### Record set

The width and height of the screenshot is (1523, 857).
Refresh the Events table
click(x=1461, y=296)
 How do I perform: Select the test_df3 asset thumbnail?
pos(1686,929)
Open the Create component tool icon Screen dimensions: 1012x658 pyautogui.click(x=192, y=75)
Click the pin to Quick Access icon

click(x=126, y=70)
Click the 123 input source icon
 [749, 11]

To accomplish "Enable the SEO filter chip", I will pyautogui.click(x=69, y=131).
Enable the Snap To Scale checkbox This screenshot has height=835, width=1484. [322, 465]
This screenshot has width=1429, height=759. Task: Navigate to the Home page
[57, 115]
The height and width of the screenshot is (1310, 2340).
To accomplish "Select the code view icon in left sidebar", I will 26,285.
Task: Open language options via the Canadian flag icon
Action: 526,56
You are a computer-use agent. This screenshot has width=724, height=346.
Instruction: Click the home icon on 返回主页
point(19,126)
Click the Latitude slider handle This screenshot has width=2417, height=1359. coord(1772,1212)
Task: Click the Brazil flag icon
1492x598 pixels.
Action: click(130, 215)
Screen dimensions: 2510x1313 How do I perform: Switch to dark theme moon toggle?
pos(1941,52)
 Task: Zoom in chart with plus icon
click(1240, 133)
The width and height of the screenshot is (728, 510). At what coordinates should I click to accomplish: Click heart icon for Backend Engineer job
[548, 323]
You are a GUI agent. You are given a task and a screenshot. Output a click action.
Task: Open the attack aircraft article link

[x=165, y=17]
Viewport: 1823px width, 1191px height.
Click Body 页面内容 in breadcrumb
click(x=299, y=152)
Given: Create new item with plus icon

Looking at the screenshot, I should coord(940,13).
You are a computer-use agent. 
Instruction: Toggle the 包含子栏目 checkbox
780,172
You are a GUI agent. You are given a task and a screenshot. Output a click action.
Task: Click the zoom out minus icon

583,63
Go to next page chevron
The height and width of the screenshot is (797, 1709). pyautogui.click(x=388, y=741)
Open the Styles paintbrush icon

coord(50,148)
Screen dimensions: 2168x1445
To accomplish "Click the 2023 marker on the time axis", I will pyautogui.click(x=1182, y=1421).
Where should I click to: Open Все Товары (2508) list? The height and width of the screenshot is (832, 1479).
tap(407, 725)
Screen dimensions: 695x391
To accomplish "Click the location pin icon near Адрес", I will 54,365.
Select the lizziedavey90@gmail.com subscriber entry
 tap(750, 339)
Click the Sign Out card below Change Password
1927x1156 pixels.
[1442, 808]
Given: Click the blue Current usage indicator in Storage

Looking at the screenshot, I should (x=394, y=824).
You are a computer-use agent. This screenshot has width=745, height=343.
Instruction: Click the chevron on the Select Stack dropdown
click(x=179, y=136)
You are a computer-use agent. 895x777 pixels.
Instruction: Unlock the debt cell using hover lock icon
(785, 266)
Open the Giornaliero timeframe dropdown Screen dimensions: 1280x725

### Problem to work on
Using the listing above, gather each line that holds the string "Enable" and copy it.

### Worked solution
To accomplish "Enable the SEO filter chip", I will pyautogui.click(x=69, y=131).
Enable the Snap To Scale checkbox This screenshot has height=835, width=1484. [322, 465]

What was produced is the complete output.